Effect of Brief Myocardial Ischemia on Sympathetic Coronary Vasoconstriction
作者:
David Gutterman,
Donald Morgan,
Francis Miller,
期刊:
Circulation Research
(OVID Available online 1992)
卷期:
Volume 71,
issue 4
页码: 960-969
ISSN:0009-7330
年代: 1992
出版商: OVID
关键词: myocardial ischemia;sympathetic coronary vasoconstriction;left anterior descending coronary artery;left circumflex coronary artery;myocardial stunning
数据来源: OVID
摘要:
The purpose of the present study was to determine whether sympathetic coronary vasoconstrictor responses are altered after brief ischemia and reperfusion. Adult mongrel dogs were anesthetized and instrumented for measurements of heart rate, arterial pressure, left ventricular pressure, left ventricular dP/dt, anterior myocardial wall thickening, and left circumflex coronary artery (LCX) and left anterior descending coronary artery (LAD) blood flow velocities. Changes in coronary vascular resistance were recorded during intravenous bolus doses of norepinephrine and bilateral electrical stimulation of the stellate ganglia. After β-adrenergic blockade and bilateral vagotomy, electrical stimulation of the stellate ganglia increased coronary vascular resistance in the LAD and LCX beds by 38±5% and 39±5%, respectively. After a 15-minute LAD occlusion, repeat electrical stimulation produced increases in coronary resistance of 16±3% and 45±8%, respectively (p<0.05 for the LAD before versus after the occlusion). The peak increase in coronary vascular resistance to two doses of norepinephrine was unchanged. After a shorter period of myocardial ischemia (7 minutes), similar increases in coronary resistance to stellate stimulation were observed before (27±4%) and after (26±6%) myocardial ischemia. The mechanism of this impaired sympathetic coronary vasoconstriction was further tested by examining the responses to bretylium and tyramine. Brief ischemia did not alter the coronary constrictor responses to either bretylium or tyramine, suggesting that mechanisms governing prejunctional release of norepinephrine are intact in the postischemic coronary arterial bed.
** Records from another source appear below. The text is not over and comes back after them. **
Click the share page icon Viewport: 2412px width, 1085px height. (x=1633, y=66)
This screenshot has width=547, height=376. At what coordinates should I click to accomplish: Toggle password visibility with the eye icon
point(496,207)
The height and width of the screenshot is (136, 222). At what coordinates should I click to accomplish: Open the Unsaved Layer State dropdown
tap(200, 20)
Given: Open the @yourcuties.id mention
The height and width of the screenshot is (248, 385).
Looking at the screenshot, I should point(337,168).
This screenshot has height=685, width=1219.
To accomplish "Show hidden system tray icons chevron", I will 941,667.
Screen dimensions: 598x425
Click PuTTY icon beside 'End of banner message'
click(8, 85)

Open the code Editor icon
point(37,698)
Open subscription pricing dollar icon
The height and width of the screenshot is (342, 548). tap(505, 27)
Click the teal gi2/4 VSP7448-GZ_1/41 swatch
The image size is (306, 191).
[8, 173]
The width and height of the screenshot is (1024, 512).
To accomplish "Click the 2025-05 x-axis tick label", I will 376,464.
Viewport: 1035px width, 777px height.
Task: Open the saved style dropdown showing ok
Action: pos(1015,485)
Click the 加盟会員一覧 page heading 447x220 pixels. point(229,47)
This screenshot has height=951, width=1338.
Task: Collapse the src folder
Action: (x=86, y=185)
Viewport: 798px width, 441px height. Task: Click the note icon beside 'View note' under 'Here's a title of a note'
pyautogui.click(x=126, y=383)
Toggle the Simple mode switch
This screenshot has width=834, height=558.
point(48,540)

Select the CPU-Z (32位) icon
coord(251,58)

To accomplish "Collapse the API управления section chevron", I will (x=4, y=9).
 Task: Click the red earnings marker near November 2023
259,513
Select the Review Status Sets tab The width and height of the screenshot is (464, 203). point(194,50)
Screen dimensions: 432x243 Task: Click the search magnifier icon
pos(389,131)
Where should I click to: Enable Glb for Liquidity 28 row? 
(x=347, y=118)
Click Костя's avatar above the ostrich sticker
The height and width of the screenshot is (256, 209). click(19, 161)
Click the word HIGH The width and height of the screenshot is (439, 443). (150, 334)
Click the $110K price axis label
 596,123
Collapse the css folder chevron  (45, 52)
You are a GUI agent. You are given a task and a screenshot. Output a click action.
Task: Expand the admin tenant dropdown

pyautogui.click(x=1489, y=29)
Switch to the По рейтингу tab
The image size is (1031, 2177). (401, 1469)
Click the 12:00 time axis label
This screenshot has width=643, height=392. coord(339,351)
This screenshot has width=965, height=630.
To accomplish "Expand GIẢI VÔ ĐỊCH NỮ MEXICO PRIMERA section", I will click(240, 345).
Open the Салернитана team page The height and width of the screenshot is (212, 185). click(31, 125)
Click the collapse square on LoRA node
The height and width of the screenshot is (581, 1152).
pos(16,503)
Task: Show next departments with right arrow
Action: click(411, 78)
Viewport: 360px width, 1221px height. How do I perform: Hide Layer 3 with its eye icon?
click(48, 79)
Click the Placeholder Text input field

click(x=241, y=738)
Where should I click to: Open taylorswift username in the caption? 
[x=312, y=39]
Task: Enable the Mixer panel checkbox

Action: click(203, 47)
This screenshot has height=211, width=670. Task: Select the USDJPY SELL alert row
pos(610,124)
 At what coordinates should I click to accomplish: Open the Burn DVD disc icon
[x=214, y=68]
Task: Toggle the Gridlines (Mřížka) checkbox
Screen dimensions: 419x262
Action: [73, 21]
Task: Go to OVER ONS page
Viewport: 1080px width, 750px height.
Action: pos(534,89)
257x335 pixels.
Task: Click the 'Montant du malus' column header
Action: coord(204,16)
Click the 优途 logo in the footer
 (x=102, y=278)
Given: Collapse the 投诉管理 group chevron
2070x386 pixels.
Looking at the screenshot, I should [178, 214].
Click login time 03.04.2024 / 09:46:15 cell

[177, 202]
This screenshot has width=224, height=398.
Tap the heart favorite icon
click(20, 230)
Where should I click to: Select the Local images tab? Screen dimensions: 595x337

The postischemic myocardium was characterized by mild reductions in left ventricular dP/dt and marked reductions in transmural myocardial wall thickening, characteristic of myocardial stunning. We conclude that after brief myocardial ischemia, coronary vasoconstriction to sympathetic activation is impaired, whereas constriction to direct receptor activation (norepinephrine) and stimulated prejunctional release of a neurotransmitter (bretylium or tyramine) remain intact. These data are consistent with the interpretation that sympathetic efferent neural conduction is impaired in regions of stunned myocardium.